De heer voorzitter van de commissie:

Dank, meneer de voorzitter. De commissie voor het onderzoek van de Geloofsbrieven heeft de stukken onderzocht die betrekking hebben op mevrouw E.S. Akerboom te Lisse. De commissie is tot de conclusie gekomen dat mevrouw E.S. Akerboom te Lisse terecht benoemd is verklaard tot lid van de Tweede Kamer der Staten-Generaal. De commissie stelt u daarom voor om haar toe te laten als lid van de Kamer. Daartoe dient zij wel eerst de verklaringen en beloften, zoals die zijn voorgeschreven bij de Wet beëdiging ministers en leden Staten-Generaal van 27 februari 1992, Staatsblad nr. 120, af te leggen.
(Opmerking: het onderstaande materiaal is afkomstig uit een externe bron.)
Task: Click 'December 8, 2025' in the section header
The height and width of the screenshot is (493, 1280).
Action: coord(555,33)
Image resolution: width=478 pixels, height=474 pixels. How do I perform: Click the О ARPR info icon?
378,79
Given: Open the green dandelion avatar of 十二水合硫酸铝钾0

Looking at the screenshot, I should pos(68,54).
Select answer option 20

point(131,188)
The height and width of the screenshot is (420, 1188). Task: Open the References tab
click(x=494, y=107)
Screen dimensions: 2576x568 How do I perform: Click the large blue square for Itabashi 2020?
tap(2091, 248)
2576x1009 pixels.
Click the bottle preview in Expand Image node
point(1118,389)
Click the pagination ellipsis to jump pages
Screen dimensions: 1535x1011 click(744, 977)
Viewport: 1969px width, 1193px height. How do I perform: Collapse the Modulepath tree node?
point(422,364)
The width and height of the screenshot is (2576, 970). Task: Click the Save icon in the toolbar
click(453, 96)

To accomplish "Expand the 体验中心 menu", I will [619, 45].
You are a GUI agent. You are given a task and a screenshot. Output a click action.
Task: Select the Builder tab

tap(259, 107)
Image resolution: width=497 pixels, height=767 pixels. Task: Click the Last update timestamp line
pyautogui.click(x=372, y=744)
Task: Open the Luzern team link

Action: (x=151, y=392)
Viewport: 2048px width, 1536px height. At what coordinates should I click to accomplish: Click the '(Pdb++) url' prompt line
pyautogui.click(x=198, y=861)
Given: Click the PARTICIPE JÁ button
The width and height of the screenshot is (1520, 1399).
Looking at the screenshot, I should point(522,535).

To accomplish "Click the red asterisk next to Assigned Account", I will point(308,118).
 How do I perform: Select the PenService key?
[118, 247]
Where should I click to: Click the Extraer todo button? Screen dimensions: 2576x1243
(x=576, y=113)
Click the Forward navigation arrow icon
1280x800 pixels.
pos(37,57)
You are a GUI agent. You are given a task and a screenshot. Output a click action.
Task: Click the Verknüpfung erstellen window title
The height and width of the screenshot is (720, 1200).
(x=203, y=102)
De commissie verzoekt u tot slot om de Kamer voor te stellen het volledige rapport in de Handelingen op te nemen.

De voorzitter:

Heel goed, dank u wel. Het is al de vierde keer dat u dit gedaan heeft bij mevrouw Akerboom, maar ik begrijp dat u nog steeds niks heeft kunnen vinden. Laten we dat zo houden, hoor ik de heer Ellian zeggen.

Ik dank de commissie voor haar verslag en stel voor dienovereenkomstig te besluiten.

Daartoe wordt besloten.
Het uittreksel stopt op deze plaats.